Simulating how replicate trial count impacts Cohen’s d effect size

Imagine reading two different abstracts. Both study the same effect. Both use the same methods and stimuli. Both have the same high subject count (N). One reports an effect size of d = 0.1 [-0.2, 0.4] (p = 0.3). The other reports an effect size of d = 3.0 [2.0, 4.0] (p = 0.0003).

These vastly different outcomes could easily occur due to differing experiment and analysis approaches that almost never appear in the abstract. No statistical fluke needed.

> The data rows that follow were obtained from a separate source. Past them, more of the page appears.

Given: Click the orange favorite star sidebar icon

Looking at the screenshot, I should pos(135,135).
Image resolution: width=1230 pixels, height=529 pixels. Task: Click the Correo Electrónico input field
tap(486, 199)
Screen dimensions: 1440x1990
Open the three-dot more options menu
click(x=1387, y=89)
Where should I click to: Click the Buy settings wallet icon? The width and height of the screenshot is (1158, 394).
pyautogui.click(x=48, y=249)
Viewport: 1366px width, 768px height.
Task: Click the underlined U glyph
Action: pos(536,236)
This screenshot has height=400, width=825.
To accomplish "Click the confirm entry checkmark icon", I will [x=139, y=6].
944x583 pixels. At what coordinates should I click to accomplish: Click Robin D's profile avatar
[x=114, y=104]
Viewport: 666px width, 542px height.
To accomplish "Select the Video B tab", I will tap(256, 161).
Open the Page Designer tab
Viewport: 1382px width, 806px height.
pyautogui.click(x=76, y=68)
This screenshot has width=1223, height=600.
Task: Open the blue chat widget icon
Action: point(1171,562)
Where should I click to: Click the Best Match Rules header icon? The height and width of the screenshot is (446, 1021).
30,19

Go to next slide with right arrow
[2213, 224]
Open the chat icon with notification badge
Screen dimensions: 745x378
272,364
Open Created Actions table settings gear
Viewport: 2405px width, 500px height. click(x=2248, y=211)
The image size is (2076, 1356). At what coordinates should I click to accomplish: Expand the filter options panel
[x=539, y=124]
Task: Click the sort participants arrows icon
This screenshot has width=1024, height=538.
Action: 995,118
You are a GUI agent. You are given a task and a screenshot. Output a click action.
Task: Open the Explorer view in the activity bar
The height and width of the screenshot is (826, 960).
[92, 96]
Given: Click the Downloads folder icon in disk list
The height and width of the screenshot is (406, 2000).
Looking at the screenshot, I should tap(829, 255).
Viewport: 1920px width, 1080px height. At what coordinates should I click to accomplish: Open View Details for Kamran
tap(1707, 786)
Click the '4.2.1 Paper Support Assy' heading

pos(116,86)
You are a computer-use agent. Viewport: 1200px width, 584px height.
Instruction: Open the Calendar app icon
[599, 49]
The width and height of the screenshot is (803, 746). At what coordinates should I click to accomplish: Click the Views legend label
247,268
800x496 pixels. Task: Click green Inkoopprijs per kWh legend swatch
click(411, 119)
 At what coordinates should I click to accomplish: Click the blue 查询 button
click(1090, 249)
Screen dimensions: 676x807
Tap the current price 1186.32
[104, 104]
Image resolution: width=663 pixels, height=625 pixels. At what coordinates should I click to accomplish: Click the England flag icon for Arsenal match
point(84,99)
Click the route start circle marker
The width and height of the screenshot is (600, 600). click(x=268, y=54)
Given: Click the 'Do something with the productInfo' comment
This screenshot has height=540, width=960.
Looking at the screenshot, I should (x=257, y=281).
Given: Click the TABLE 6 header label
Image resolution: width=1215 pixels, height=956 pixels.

In fact, direct replications would likely yield very similar results.

Studies are often complimented and criticized based on the sample size (N) and standardized effect size (Cohen’s d). “That N is too small for me to trust the results“. “That Cohen’s d is impossibly large“. But when there are within-subject designs or replicate trials, N and Cohen’s d don’t reliably inform about statistical power or reliability. The simple parameters that often appear in abstracts are so vague and uninterpretable that any heuristic based on them is necessarily flawed.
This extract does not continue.